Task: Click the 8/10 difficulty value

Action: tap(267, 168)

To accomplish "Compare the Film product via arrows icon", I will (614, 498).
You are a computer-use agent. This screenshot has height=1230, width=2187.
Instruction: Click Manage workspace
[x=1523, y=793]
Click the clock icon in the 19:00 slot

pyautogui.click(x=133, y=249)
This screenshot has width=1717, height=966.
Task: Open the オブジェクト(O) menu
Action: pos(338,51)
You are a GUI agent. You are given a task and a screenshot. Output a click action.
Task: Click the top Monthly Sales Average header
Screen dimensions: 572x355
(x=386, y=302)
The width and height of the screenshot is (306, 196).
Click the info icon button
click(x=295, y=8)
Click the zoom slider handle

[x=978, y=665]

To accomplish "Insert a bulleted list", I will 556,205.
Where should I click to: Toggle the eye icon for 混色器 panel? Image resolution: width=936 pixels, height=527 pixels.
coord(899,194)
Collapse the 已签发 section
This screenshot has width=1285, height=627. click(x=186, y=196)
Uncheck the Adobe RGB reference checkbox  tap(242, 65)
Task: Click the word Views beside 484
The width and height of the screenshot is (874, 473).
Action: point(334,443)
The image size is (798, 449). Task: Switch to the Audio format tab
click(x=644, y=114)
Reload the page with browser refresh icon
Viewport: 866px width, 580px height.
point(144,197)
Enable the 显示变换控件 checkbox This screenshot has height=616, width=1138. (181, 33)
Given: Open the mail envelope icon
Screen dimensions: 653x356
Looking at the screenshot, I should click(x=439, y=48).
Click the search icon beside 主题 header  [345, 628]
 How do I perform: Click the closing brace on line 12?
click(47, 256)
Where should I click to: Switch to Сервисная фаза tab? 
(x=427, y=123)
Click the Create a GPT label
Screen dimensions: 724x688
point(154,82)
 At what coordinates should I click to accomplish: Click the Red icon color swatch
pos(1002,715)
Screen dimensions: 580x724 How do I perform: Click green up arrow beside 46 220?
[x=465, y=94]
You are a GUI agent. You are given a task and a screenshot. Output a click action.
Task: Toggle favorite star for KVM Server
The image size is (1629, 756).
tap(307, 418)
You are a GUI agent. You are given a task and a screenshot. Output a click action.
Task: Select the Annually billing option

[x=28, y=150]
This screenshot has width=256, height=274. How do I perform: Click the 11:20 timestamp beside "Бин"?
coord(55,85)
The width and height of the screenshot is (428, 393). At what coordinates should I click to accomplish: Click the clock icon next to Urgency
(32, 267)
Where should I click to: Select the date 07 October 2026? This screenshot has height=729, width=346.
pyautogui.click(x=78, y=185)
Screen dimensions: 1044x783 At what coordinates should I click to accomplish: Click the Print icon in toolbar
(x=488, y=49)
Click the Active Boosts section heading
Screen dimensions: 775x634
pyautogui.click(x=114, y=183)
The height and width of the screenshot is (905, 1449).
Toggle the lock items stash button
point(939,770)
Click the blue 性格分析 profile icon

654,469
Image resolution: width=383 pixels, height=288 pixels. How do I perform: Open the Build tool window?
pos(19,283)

Directions: Quote the material word for word from its first line through the line that contains "Action: pos(338,51)", including that line.

Exercise output:
Task: Click the 8/10 difficulty value

Action: tap(267, 168)

To accomplish "Compare the Film product via arrows icon", I will (614, 498).
You are a computer-use agent. This screenshot has height=1230, width=2187.
Instruction: Click Manage workspace
[x=1523, y=793]
Click the clock icon in the 19:00 slot

pyautogui.click(x=133, y=249)
This screenshot has width=1717, height=966.
Task: Open the オブジェクト(O) menu
Action: pos(338,51)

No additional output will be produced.